Permit me to put on my deerstalker hat and do my best Sherlock Holmes impression—I’d include a pipe, but my smoke alarms are very sensitive. The evidence (as initially pointed out by imZaytri on Twitter/X, though I should point out that they don’t consider this concrete evidence) in favour of this accusation is as follows.
Exhibit A my dear Watson: In 2021, PocketPair’s current CEO Takuro Mizobe made a set of tweets showing astonishment at AI-generated ‘fakémon’, after Buzzfeed’s data scientist Max Woolf created a ream of the little monsters with machine learning.
My favourite is this one, which looks like a crime against god that is begging for the sweet release of death.
(Image credit: @minimaxir on Twitter/X.)
Exhibit B: PocketPair has used AI generation in its video games before. 2022’s AI Impostor uses an image generator as the basis for a Jackbox-like social deduction game. Everyone generates a picture using AI for an exhibition, but the impostor doesn’t know the theme—which does feel like it’s taking the fun out of a group drawing game, but hey.
Lastly, Exhibit C: Mizobe’s blog post detailing the production of the game describes an artist with miraculous turnaround times on the design of the game’s 100+ Pals. Granted, this speculation is based on a machine translation that shifts said artist’s pronouns around more than AI software adds fingers.
The issue is, trying to determine whether Palworld uses generative AI from this evidence alone is the gaming equivalent of drawing red string across a corkboard—nothing here’s substantive evidence, it’s… well, it’s vibes.
A couple of points that run counter to the narrative. Firstly, Steam’s AI policy requires game developers to disclose whether or not they used AI on Steam. Granted, it’s entirely possible for a company to just say ‘No’ and obfuscate the tool’s usage enough to get a pass. People have been known to lie on the internet.
Secondly—things can just be bad, sometimes. I actually wrote about this at length, but AI ruins the critique of games by muddying the pool, forcing us all into AI detective roles rather than talking about why the thing is bad itself.
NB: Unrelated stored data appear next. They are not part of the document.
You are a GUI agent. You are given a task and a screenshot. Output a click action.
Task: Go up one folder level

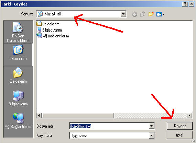pyautogui.click(x=143, y=14)
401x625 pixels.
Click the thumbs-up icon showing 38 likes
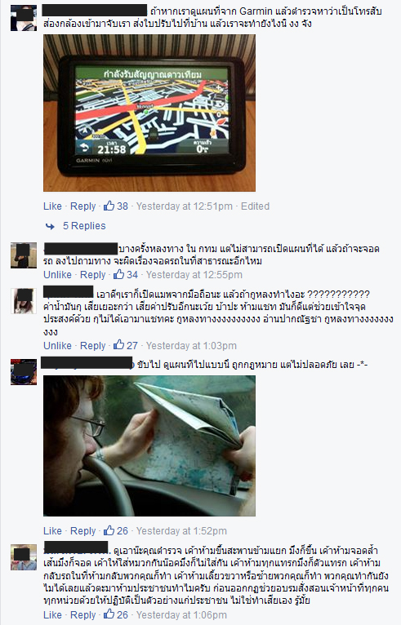click(109, 206)
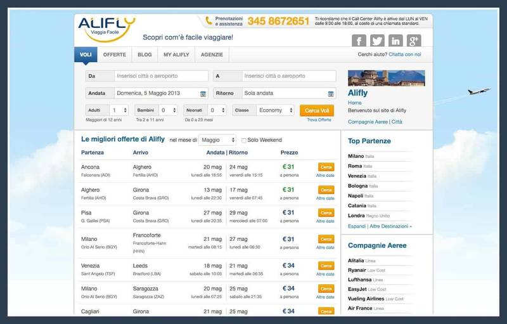This screenshot has height=324, width=507.
Task: Click the Da departure city input field
Action: click(161, 76)
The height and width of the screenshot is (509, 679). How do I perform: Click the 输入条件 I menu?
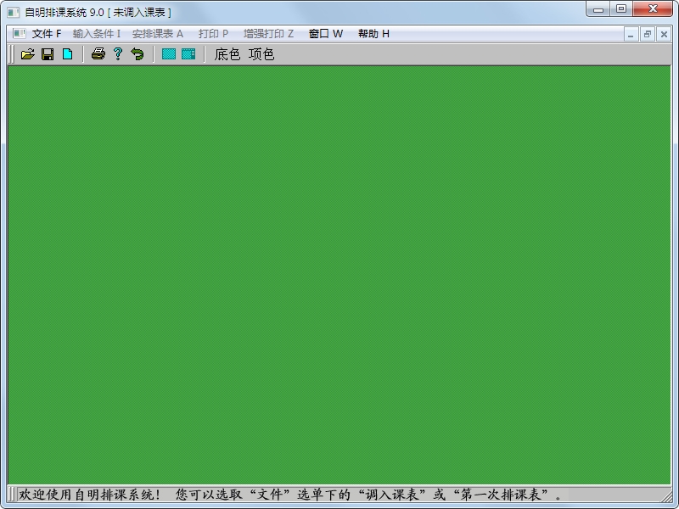tap(97, 34)
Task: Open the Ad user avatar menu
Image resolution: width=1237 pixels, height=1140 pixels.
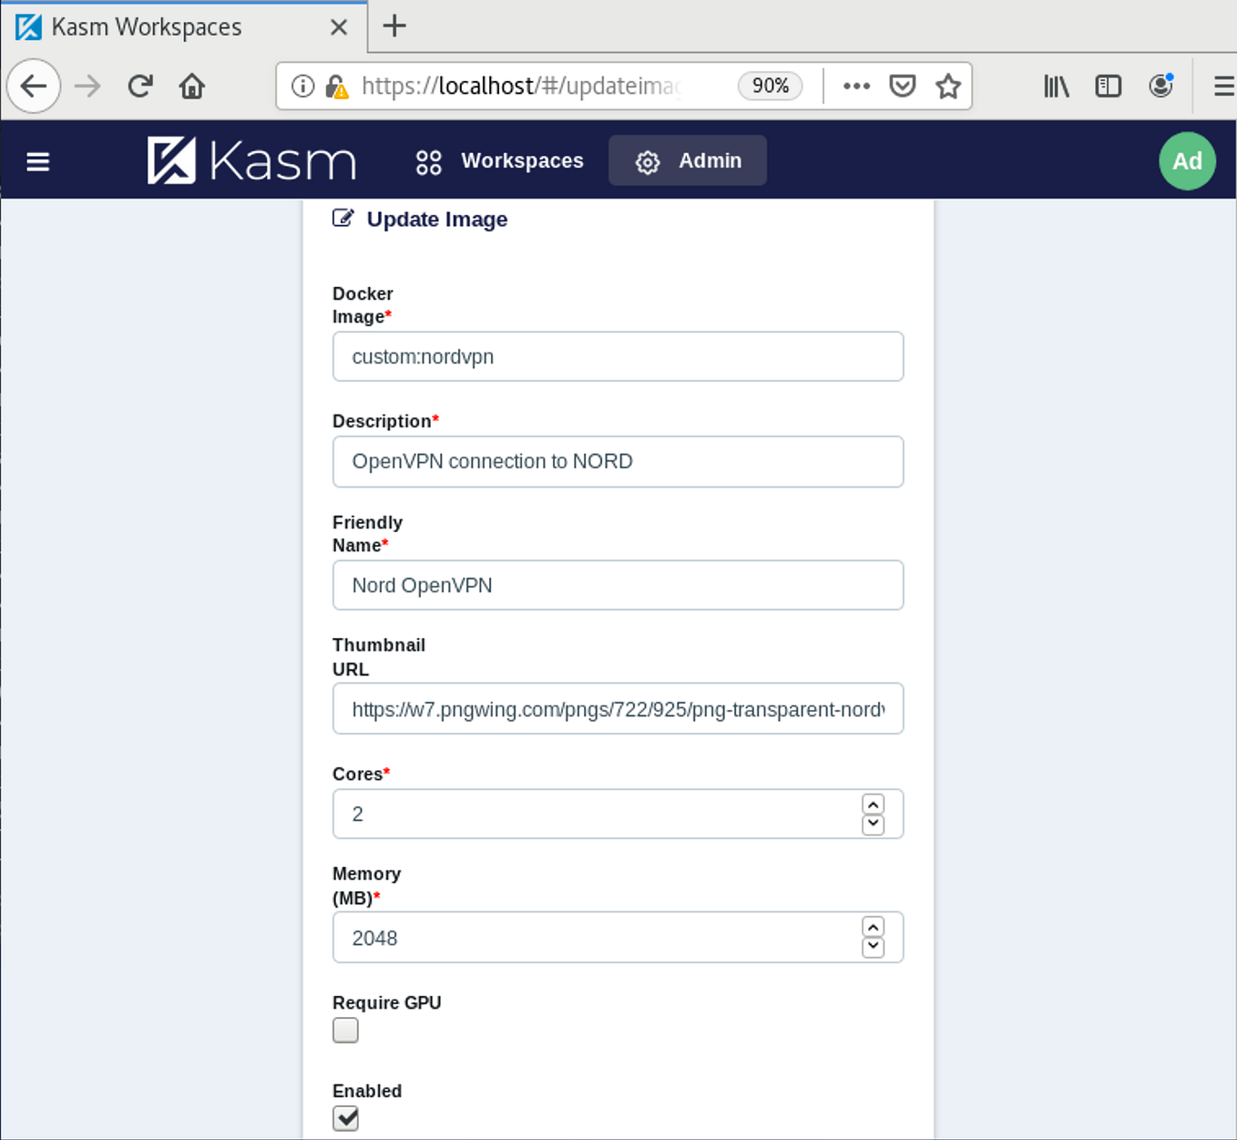Action: (1187, 160)
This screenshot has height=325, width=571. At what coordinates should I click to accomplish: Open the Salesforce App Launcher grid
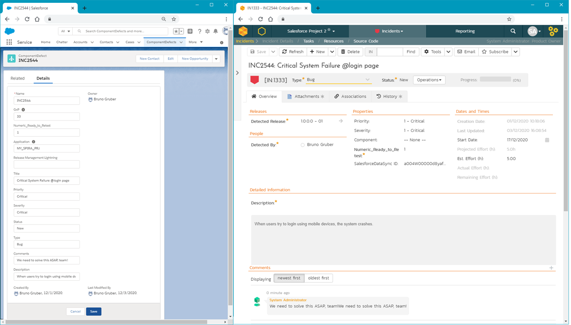coord(9,42)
Palworld’s pal designs can be shockingly derivative and borderline traced without being direct asset rips or AI-generated. Companies have been making knock-off designs since the dawn of gaming.
Going back to those model comparisons for a moment, while the proportions being similar is admittedly suspect—I genuinely think it would be more effort to rip a 3D model off and painstakingly edit it, rather than kitbashing together designs from different properties during the concept art stage.
Similarly, would it actually save anybody any time at all to AI generate a fake Pokémon? You still have to edit, rearrange, and redesign the thing to get something useful. Tracing a design and then making adjustments—something that’s simple for a trained concept artist to do—is straightforward, if just as morally dubious.
That’s not to say I’m not suspicious myself—but vibes-based accusations aren’t evidence anywhere outside of the court of public opinion. I have reached out to PocketPair about this, though I’ve not yet received a comment. Until a full statement is made beyond a plea to stop being vile towards artists, none of us can know for sure.
If AI was used, Palworld does present us with a whole different problem: it’s very possible to disguise the use of AI generative software so thoroughly that you don’t have to disclose it to anybody. A company itself may not even be aware, as was (apparently) the case with Wizards of the Coast and a D&D book last year. As for Palworld, I think some things can just be unsettlingly derivative. Sometimes the Pikachu is just yellow.